Rajapaksa hit back, saying when he took over as President from Kumaratunga in 2005 ending her 11-year rule, "terrorists were ruling about a third of the country".
"For more than a decade, the country had seen very little development. During my tenure, I am proud to say that I concentrated on solving the country's problems. I saw to it that terrorism was eliminated and that the country was developed.
"I did not spend my time persecuting my political opponents or go around the world maligning my own party and bringing disgrace upon my country. All members of the SLFP should be mindful that Mrs Kumaratunga's statements about our party only goes to strengthen our opponents at our expense. We should be working to strengthen our party not to weaken it further," said the 69-year-old former strongman.

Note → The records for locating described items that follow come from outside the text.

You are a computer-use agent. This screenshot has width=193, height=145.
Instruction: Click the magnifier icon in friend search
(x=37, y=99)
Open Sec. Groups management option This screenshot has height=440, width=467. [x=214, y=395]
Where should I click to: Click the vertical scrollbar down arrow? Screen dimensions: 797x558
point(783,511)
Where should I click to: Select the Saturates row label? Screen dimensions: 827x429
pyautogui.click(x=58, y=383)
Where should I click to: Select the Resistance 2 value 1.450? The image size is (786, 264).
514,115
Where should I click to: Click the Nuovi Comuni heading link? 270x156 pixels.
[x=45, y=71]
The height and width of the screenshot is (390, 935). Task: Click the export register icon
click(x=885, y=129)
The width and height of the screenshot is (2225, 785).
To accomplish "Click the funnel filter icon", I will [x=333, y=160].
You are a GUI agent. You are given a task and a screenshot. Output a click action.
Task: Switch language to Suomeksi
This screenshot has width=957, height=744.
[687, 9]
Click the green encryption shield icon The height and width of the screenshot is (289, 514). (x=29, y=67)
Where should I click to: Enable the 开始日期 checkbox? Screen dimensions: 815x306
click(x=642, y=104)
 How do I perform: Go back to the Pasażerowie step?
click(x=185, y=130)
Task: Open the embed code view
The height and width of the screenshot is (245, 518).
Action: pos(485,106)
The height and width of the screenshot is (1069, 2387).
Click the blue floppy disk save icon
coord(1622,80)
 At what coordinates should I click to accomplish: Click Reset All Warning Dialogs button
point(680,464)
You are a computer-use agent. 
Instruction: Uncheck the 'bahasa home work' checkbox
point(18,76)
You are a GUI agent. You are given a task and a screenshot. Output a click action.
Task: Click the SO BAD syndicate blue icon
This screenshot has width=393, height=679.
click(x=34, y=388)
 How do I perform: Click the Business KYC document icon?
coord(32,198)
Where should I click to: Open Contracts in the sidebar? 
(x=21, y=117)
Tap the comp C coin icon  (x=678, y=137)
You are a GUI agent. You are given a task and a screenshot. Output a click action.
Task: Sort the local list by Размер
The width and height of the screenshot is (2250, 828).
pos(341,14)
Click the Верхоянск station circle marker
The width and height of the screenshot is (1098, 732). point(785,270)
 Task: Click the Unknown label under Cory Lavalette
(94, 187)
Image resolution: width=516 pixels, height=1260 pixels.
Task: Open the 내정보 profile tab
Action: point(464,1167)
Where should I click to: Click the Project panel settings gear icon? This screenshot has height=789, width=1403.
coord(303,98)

Rajapaksa noted that almost all the SLFP members he had inherited from Kumaratunga were those who were ministers in her government.
"I took over the party that she left behind," he added.
Charging that Kumaratunga had demeaned the SLFP in Indian media, Rajapaksa said: "No Indian would ever see a former leader (or a Central Committee member or Patron) of the Congress
Party or The BJP expressing joy at the defeat of his or her own political party in that manner.
"While that alone would be cause for much shame and embarrassment for all members of the SLFP and the UPFA, some of the things that she said about our party are positively insulting.
"When the co-Patron and a sitting Central Committee member of the SLFP tells the foreign media that members of her own party are virtually all rogues or murderers, that reflects very badly on our party."